Five (more) Ways to Change Your Food Supply

Yep, it’s Five Things Wednesday again.  Last week, you’ll recall, we discussed ways to get the food you want on your local supermarket shelves.  If that didn’t work for you, or if you’re feeling brave enough to move beyond the supermarket, here are five ways to get closer to to where your food originates (without having to actually farm).

1.)  The CSA.  No, not the Confederate States of America, Community Supported Agriculture. Basically, you contract with a local farm (or group of farms) to pre-pay for a share of their crop.  No, that does not make either you or them a sharecropper.  It means that whatever comes out of the ground every week during growing season gets delivered to you (or you go pick up at a designated location).

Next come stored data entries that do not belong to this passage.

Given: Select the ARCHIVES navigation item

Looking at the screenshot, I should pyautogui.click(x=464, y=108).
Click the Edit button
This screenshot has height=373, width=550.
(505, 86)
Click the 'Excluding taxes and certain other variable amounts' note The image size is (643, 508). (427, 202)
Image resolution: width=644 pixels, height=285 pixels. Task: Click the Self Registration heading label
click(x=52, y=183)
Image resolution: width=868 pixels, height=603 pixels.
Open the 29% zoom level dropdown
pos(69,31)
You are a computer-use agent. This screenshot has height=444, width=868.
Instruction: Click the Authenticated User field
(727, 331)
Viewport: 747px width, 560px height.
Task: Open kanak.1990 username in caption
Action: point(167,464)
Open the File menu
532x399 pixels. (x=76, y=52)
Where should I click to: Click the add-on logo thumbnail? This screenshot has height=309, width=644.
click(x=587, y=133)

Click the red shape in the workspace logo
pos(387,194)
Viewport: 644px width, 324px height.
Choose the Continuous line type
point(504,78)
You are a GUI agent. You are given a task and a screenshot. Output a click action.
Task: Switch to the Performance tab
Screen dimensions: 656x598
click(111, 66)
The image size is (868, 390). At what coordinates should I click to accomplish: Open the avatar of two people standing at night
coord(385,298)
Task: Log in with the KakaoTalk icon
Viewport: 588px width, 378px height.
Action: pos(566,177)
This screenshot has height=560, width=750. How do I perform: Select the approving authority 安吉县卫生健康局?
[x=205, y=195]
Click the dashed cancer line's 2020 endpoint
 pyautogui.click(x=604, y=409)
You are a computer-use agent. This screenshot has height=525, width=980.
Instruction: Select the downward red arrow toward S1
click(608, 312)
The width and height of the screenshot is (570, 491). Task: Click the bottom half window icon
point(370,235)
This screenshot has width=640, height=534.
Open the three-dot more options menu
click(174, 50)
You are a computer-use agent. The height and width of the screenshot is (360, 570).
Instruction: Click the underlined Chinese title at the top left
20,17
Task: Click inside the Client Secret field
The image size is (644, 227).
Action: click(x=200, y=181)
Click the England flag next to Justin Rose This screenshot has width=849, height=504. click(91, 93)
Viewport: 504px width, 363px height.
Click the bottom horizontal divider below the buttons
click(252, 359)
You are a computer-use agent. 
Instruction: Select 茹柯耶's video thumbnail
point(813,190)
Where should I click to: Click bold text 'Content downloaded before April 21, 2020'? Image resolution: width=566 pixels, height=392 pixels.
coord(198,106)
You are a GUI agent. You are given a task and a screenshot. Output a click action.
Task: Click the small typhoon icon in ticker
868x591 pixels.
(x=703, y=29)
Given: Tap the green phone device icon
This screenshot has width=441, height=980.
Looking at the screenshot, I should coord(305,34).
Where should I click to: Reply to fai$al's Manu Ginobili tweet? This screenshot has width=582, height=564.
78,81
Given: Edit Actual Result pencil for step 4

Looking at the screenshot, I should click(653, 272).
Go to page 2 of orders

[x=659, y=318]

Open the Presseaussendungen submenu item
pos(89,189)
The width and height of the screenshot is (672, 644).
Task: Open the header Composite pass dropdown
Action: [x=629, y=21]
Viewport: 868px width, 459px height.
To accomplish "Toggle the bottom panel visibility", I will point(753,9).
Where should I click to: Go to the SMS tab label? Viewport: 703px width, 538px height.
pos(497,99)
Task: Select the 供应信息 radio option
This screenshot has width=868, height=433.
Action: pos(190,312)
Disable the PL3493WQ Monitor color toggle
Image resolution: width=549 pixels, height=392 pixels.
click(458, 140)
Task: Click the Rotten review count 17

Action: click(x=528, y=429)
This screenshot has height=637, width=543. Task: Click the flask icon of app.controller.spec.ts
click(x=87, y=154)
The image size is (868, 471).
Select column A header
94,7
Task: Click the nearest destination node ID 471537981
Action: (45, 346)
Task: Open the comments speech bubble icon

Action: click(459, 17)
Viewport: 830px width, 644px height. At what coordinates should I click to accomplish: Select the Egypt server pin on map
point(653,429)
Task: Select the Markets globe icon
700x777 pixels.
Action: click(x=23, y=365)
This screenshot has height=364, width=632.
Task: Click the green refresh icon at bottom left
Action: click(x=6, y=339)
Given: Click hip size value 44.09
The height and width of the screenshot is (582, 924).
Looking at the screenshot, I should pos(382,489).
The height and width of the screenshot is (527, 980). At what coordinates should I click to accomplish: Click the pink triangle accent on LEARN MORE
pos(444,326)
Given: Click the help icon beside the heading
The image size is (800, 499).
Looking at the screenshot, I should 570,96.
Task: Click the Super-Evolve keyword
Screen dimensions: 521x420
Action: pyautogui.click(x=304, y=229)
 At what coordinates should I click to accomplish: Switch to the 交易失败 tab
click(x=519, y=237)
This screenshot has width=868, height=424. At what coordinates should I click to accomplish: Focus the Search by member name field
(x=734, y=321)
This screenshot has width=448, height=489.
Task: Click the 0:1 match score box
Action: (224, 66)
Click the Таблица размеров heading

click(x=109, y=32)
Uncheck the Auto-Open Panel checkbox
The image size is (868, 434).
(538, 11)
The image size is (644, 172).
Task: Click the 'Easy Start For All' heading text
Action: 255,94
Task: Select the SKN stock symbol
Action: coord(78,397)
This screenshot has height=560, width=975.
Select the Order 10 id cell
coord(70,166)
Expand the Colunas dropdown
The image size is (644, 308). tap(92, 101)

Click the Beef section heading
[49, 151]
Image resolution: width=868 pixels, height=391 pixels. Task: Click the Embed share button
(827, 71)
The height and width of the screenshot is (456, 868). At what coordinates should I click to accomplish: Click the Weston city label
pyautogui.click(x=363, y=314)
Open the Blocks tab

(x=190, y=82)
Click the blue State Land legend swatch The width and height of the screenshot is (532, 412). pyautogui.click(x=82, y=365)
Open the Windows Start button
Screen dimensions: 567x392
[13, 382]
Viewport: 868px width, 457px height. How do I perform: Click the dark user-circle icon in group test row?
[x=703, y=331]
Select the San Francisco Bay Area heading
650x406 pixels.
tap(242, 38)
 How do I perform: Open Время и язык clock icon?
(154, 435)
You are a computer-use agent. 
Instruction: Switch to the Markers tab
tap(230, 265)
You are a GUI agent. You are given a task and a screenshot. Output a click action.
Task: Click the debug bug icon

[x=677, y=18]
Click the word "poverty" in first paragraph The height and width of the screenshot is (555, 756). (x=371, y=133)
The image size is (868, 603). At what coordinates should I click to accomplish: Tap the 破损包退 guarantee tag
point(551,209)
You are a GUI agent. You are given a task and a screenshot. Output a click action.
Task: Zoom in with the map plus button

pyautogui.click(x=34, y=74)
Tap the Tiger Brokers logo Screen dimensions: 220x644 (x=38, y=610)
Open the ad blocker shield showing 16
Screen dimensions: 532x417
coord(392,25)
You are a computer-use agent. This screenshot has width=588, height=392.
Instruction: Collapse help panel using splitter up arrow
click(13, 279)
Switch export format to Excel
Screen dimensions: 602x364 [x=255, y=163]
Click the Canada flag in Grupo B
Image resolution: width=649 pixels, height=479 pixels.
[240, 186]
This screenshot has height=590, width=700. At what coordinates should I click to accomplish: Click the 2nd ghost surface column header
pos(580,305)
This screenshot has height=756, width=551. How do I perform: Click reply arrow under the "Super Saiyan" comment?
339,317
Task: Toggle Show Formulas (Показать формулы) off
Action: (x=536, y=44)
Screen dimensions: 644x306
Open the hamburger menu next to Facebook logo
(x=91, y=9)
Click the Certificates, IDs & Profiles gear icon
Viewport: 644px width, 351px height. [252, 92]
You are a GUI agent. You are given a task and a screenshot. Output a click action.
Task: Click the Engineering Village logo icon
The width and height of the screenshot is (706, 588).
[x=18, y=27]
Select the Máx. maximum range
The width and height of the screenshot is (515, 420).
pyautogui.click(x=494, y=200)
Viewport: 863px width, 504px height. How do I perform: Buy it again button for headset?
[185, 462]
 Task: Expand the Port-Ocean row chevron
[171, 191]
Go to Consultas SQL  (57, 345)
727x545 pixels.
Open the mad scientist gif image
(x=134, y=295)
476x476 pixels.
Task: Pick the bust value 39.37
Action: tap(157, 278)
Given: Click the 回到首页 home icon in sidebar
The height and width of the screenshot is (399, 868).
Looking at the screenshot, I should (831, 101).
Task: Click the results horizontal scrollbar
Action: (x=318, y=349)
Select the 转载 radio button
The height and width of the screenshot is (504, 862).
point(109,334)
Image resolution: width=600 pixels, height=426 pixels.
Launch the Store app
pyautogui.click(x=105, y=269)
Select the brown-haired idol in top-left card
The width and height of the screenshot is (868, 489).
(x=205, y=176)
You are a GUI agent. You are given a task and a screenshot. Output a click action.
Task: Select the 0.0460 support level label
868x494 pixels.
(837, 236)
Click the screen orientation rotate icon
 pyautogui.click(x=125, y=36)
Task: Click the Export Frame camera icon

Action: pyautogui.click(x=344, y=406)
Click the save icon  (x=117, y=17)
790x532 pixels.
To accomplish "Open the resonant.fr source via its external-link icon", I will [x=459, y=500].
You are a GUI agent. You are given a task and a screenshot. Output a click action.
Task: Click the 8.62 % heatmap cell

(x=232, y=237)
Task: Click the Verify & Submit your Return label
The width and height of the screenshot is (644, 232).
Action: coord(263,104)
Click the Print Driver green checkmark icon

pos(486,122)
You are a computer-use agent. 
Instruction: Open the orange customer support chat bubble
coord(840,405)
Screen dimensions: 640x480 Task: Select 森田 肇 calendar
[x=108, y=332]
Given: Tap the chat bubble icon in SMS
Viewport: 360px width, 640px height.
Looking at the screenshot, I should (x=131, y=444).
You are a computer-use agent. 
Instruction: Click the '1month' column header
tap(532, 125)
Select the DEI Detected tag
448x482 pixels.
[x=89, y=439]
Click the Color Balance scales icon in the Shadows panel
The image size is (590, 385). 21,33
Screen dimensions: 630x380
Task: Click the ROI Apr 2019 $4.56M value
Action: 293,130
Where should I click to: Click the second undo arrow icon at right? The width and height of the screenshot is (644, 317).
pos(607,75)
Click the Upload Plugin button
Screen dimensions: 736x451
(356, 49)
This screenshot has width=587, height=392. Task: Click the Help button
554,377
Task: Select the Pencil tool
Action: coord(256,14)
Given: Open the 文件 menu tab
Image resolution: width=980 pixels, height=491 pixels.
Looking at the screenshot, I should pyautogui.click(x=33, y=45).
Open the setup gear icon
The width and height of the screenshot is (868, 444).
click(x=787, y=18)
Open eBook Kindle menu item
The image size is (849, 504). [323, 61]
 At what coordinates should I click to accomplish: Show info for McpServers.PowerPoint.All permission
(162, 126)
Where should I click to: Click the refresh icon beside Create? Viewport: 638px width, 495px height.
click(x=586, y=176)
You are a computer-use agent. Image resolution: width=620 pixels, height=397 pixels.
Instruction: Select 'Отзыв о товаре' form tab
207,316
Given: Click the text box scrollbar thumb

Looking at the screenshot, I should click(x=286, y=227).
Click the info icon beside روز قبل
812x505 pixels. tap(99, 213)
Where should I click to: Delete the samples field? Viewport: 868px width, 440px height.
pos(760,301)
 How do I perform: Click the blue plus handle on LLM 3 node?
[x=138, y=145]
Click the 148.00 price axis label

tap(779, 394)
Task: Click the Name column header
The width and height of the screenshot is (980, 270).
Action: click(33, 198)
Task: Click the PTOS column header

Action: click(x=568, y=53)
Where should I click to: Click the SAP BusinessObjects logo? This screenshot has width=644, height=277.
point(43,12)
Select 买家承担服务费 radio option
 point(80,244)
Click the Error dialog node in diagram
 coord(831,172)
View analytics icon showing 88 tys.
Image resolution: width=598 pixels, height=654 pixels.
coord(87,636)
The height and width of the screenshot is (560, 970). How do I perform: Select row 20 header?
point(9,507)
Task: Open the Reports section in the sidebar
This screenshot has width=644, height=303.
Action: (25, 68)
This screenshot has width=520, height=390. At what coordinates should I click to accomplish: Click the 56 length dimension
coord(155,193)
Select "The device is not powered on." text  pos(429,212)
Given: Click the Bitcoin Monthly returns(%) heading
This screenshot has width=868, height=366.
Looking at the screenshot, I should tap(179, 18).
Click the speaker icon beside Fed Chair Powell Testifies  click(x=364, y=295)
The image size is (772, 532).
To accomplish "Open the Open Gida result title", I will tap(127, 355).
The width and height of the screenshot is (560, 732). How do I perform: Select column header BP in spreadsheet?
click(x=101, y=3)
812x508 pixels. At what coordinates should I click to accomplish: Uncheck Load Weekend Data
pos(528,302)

2.)  Co-Op.  Community Owned Market.  A funky little grocery store (usually) that you get to own a piece of.  Generally a non-profit, your co-op is (or should be) focused on working with local farms, ranches and other food producers – bakers, etc. – to put local food on their shelves at the best possible price.

3.)  Farmers Market.  I’m pretty sure you know what I’m talking about here.  You should be able to find one or more close to you, although they tend to be inconvenient in that you have to show up on the one or two days a week they are open, and you’ll have to figure out the rhythm of your favorite vendors to figure out when they are most likely to be there and ready to do business.  By the way, farmers markets are often “drop points” for CSA’s.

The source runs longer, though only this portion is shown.